═══ Kutipan Sumber ═══

Oleh Fitriyanti *


Kehebohan Indonesia menyambut kedatangan Manchester United (MU), terhenti tepat dua hari sebelum jadwal kedatangan tim itu ke Indonesia. Kejadian Bom pada 17 Juli pukul 07.47 dan 07.49 di Hotel JW Mariot dan Ritz-Carlton membuat MU membatalkan Tour Asia-nya ke Senayan. Hotel Ritz-Carlton adalah hotel yang dipersiapkan sebagai tempat penginapan resmi bagi seluruh anggota MU, panitia lokal dan para penggemar yang rela membayar puluhan juta untuk bisa menginap bersama, mengikuti rangkaian acara dan berbagai fasilitas lainnya. Sehari sebelumnya, seperti yang dilansir oleh detik.com, panitia menambah tenaga pengamanan menjadi 3000 personel: 2000 dari kepolisian dan 1000 tenaga outsourcing.

Kegagalan MU datang ke Indonesia dengan berbagai alasannya dan alasan terbesarnya adalah karena keamanan tentu saja sangat mengecewakan jutaan penggemar di Indonesia. Bagi para penggemar fanatiknya, MU adalah ikon sepak bola dunia saat ini. Tim super kaya bertaburan bintang. Berprestasi dan seabreg gelar prestisius lainnya yang dimiliki tim itu menunjukkan bahwa sepak bola, sekarang bukan saja urusan 11 pemain di lapangan yang menendang bola dan bikin gol kemudian menjadi juara. Simaklah misalnya betapa MU bisa menjadi sangat kaya-raya karena berhasil menjual pemain seperti Christiano Ronaldo dengan harga fantastis sebesar 1,3 triliun, hanya kurang sedikit saja bila dibandingkan dengan kekayaan cawapres Prabowo sebagaimana dilansir KPU tempo hari. Padahal, beberapa tahun sebelumnya MU hanya membeli “CR 7” dengan harga yang sangat murah.

Namun sejatinya ini adalah gambaran kondisi yang nyata saat ini. Bukan saja sepak bola, namun cabang olah raga lainnya bahkan bidang-bidang lainnya di dunia hiburan, artis penyanyi, pemain film, fashion adalah sebuah gambaran tentang kondisi riil yang terjadi, bukan semata-mata hiburan, bukan semata-mata olah raga tapi di dalamnya jauh tersimpan pertarungan kepentingan bisnis, politik dan nilai. Ujung-ujungnya kita harus rela mengatakan bahwa inilah cengkeraman kuat sebuah kekuatan bernama kapitalisme yang pada gilirannya hanya punya satu kepentingan (bagi pelakunya, para pemilik modal), apalagi kalau bukan akumulasi keuntungan hanya untuk segelintir orang. Belum lagi akumulasi keuntungan yang diperoleh oleh MU dari acara-acara model tur yang dilakukannya di Asia. Tujuannya hanya satu: mempopulerkan MU sebagai sebuah produk bisnis dan penduduk Asia yang sangat besar tentu saja menjadi pasar potensial bagi pemasaran pernak-pernik tim seperti kaos, cinderamata serta dan puluhan acara-acara televisi yang pasti membuntut di belakangnya. Sebagai contoh, uang yang dikeluarkan oleh Real Madrid untuk membeli Ronaldo sebesar 1,3 triliun itu tidak terlalu besar sebenarnya karena diprediksi hanya dalam waktu kurang dari 3 bulan hasil penjualan replika kaos yang dipakai Ronaldo di Madrid konon terjual hingga 4 kali lipat dari jumlah nilai transfernya. Jumlah itu tentu saja di luar nilai uang karena membludaknya penonton yang datang ke stadion dan bertambahnya nilai hak siar televisi. Namun, kegagalan Tim MU datang ke Indonesia, tetap saja meninggalkan banyak catatan bagi kita semua.

═══ Daftar Data ═══

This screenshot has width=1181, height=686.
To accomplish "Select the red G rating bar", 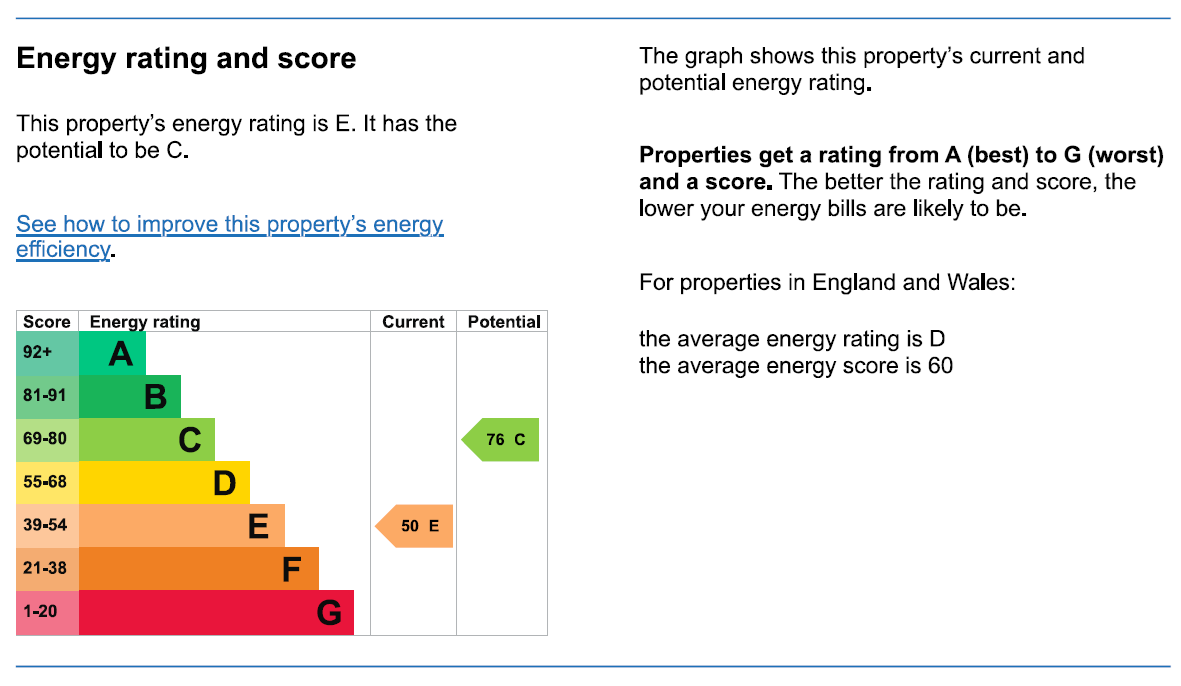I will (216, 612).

═══
═══ Daftar Data ═══

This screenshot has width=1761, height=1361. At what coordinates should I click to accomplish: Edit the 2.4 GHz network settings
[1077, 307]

═══

• **Soal Tertulis A**
Jawab pertanyaan berikut dari tulisan tentang batalnya tur MU:
(i) Pukul berapa saja bom terjadi pada 17 Juli?
(ii) Berapa personel pengamanan yang berasal dari kepolisian?
(iii) Kurang dari berapa bulan waktu yang diprediksi bagi penjualan replika kaos Ronaldo di Madrid?
• **Soal Tertulis B**
Sunting bagian tulisan tentang batalnya tur MU, mulai dari "Kegagalan MU datang" dan terus sampai "yang sangat murah.", lalu tulis ulang bagian itu dengan kata "penggemar" diganti menjadi "pendukung".
Gunakan hanya tulisan tentang batalnya tur MU sebagai sumber.

• **Jawaban Tertulis A**
(i) Pukul 07.47 dan 07.49.
(ii) 2000 personel.
(iii) Kurang dari 3 bulan.

• **Jawaban Tertulis B**
Kegagalan MU datang ke Indonesia dengan berbagai alasannya dan alasan terbesarnya adalah karena keamanan tentu saja sangat mengecewakan jutaan pendukung di Indonesia. Bagi para pendukung fanatiknya, MU adalah ikon sepak bola dunia saat ini. Tim super kaya bertaburan bintang. Berprestasi dan seabreg gelar prestisius lainnya yang dimiliki tim itu menunjukkan bahwa sepak bola, sekarang bukan saja urusan 11 pemain di lapangan yang menendang bola dan bikin gol kemudian menjadi juara. Simaklah misalnya betapa MU bisa menjadi sangat kaya-raya karena berhasil menjual pemain seperti Christiano Ronaldo dengan harga fantastis sebesar 1,3 triliun, hanya kurang sedikit saja bila dibandingkan dengan kekayaan cawapres Prabowo sebagaimana dilansir KPU tempo hari. Padahal, beberapa tahun sebelumnya MU hanya membeli “CR 7” dengan harga yang sangat murah.